Mid-Atlantic
On Oct. 24, Gov. Roy Cooper signed Executive Order 292, which supports the pursuit of environmental justice in North Carolina. (Photo: Lisa Sorg)

NC - Gov. Cooper issues environmental justice order, says it will “last beyond this administration”

Hundreds of communities across North Carolina are burdened by multiple pollution sources

Every year, the 6,000 people who live adjacent to the Port of Wilmington, in New Hanover County, are assaulted with hundreds of tons of air pollution: from the concrete plants spewing their ultra-fine dust, the fumigation facilities legally emitting neurotoxins like methyl bromide and phosphine, the ships and trains and tractor-trailers exhaling plumes of diesel fumes.

These 6,000 people – 41% of them nonwhite, 58% of them low-income, census data show – also are beset by PFAS in the Cape Fear River, hazardous waste sites that have leached poisons into the groundwater, and the toxic legacy of old refineries.

> _STUDY MATERIAL_
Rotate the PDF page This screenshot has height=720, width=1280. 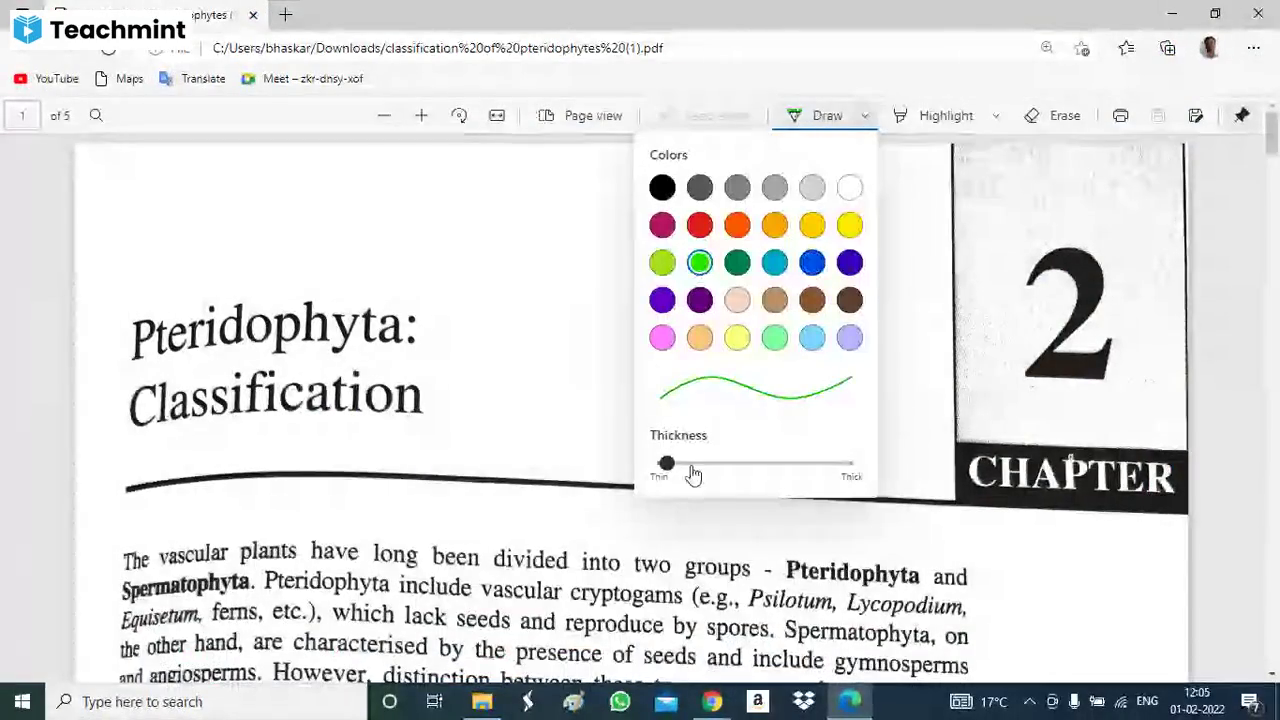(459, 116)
* * *
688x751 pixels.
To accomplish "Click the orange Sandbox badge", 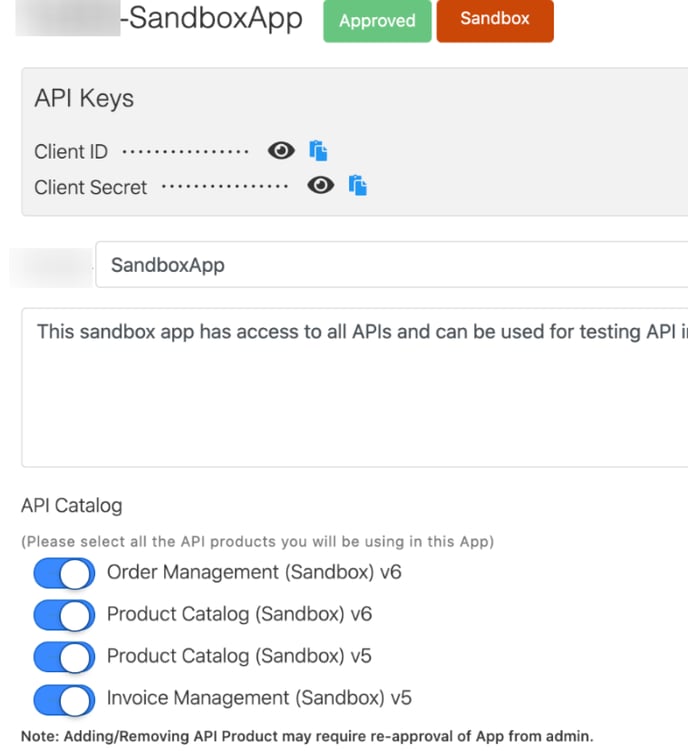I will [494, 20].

> _PROBLEM REQUIREMENTS_
Copy the article above on Governor Cooper's environmental order from "Mid-Atlantic" to "(Photo: Lisa Sorg)", substituting "environmental equity" for "environmental justice".

> _EXERCISE SOLUTION_
Mid-Atlantic
On Oct. 24, Gov. Roy Cooper signed Executive Order 292, which supports the pursuit of environmental equity in North Carolina. (Photo: Lisa Sorg)